EXERCISE TASKS:
1 > Translate this sentence from the passage on post-tuberculosis disability into Spanish: "While recovery is observed over time, 16% continue to satisfy at least one GBD disability state 3 years later."
2 > In the passage on post-tuberculosis disability, what mean YLD per HIV-negative patient is estimated for the post-TB period?
3 > Continue the passage on post-tuberculosis disability from where it stops.

TEXT BLOCK:
Comparison of active disease and post-TB

For our core sample of 119 HIV-negative and 179 HIV-positive participants, inclusion of YLD in the 3-year post-treatment period increased TB-disability estimates by 34% and 36%, respectively, compared with those estimated for active disease only, while lifetime projections gave an increase over active disease of 256% and 214% (online supplemental appendix E).

Discussion

Most adults successfully treated for PTB in urban Malawi have disability meeting the descriptions of GBD cardiorespiratory health states at treatment completion. While recovery is observed over time, 16% continue to satisfy at least one GBD disability state 3 years later. Our findings suggest that health plateaus after this 3-year time point, and assuming this level of disability then persists over the life course, we estimate a mean of 0.94 YLD per HIV-negative patient and 0.45 YLD per HIV-positive patient in the post-TB period. These compare to 0.59 YLD (HIV-) and 0.78 (HIV+) during active disease (derived from GBD data), with the majority of post-TB disability concentrated in a minority of people. Our results suggest currently unaccounted for post-TB morbidity makes a marked contribution to the morbidity of TB disease, and may, on average, exceed that experienced during active disease.

GIVEN RECORDS:
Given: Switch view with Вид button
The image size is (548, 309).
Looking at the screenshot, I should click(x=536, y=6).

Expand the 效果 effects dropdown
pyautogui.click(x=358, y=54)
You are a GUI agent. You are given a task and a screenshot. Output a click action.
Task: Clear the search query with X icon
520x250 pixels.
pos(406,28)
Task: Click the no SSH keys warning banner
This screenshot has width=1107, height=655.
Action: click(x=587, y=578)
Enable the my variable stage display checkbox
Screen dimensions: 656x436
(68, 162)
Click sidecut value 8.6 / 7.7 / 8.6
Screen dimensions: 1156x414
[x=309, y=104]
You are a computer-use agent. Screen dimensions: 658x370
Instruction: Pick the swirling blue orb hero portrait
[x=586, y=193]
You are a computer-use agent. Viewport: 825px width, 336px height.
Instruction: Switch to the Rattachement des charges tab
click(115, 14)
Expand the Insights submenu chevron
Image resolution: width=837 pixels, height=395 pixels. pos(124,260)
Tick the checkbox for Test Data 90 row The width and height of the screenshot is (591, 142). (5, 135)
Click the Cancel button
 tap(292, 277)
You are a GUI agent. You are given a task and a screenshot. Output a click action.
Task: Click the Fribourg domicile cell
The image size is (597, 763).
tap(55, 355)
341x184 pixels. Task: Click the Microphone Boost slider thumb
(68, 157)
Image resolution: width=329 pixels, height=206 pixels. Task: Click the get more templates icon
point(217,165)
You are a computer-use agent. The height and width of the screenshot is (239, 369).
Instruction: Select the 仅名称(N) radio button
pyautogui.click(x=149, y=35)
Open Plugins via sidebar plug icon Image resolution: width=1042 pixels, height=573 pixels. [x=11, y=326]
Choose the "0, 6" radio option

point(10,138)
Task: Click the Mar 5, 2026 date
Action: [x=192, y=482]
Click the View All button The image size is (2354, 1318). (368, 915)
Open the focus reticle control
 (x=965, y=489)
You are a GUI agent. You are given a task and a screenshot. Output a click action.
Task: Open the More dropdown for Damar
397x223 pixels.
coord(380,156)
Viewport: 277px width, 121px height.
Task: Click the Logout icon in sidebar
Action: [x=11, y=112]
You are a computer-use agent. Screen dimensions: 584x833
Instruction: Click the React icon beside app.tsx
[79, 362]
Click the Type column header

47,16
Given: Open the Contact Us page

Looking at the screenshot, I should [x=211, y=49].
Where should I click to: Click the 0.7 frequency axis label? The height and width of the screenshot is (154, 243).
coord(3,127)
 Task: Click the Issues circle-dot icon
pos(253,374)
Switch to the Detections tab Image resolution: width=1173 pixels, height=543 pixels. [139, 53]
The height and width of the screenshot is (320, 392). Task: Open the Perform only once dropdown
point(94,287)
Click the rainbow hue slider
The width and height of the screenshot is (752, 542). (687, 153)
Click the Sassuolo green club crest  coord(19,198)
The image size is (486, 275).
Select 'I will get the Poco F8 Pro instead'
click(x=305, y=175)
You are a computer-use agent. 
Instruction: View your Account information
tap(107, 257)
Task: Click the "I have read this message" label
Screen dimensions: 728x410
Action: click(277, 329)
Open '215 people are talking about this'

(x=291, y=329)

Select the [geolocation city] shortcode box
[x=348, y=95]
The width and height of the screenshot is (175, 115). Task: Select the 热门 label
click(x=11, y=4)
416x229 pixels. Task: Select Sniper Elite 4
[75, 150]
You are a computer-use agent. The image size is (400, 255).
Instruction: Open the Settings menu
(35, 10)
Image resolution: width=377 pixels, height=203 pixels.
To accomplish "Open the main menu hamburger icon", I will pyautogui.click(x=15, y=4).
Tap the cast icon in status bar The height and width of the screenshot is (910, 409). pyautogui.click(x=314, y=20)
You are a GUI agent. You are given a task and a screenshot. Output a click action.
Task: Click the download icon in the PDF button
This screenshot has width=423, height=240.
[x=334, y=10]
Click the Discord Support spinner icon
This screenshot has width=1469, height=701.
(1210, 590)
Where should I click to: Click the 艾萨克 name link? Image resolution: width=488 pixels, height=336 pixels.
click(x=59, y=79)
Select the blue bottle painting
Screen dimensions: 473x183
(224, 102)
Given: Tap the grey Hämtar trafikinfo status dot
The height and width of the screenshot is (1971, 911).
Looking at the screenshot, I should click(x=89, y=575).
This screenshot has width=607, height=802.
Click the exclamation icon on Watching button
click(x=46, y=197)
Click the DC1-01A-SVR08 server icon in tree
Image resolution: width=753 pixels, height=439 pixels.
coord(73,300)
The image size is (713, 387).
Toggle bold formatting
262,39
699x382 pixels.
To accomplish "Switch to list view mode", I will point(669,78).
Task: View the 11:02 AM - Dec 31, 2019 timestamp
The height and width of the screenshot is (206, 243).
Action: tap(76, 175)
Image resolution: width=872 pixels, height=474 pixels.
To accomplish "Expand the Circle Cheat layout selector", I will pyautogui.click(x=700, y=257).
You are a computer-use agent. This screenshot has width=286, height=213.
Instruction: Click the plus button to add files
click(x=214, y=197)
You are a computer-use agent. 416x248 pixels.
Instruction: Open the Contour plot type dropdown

TASK-BY-TASK ANSWERS:
1 > Aunque se observa una recuperación con el tiempo, el 16 % sigue cumpliendo al menos un estado de discapacidad de la GBD 3 años después.

2 > 0.94 YLD per HIV-negative patient.

3 >
The average burden of disability experienced across this post-TB population is high. The GBD allocates DWs of 0.408 and 0.333 to active TB disease among HIV-positive and HIV-negative adults.17 Our study calculated average DWs of 0.025 and 0.041 for the 3-year period following treatment and estimated weights of 0.010 (HIV-positive) and 0.025 (HIV-negative) to apply thereafter. Our finding that HRQoL remains reduced following successful TB treatment is consistent with previous studies7–9 and with the degree of underlying post-TB respiratory pathology identified in this cohort and elsewhere.4 33

The weights derived in this study were smaller than those modelled by Quaife et al (0.053 for the post-TB period),22 and those reported by Pasipanodya et al which ranged from 0.173 for ‘non-impaired’ to 0.377 for ‘severely impaired’ survivors.23 However, we note that these studies did not account for HIV status, and estimated DWs using cross-sectional prevalence estimates of COPD in a post-TB HIV-negative population22 or calculated DWs at a single point 20 weeks post-therapy in a high-income country, with the exact methods used to scale from SGRQ responses to DWs not reported.23 34 Our weight derivation approach was carefully allied to a range of GBD weights, modelled progression over 3 years of primary data; the consistency observed across SGRQ score, EQ-VAS score and DWs over time suggests validity in our approach. However, these previous studies suggest that our study likely provides a conservative estimate of post-TB morbidity, making our findings even more striking.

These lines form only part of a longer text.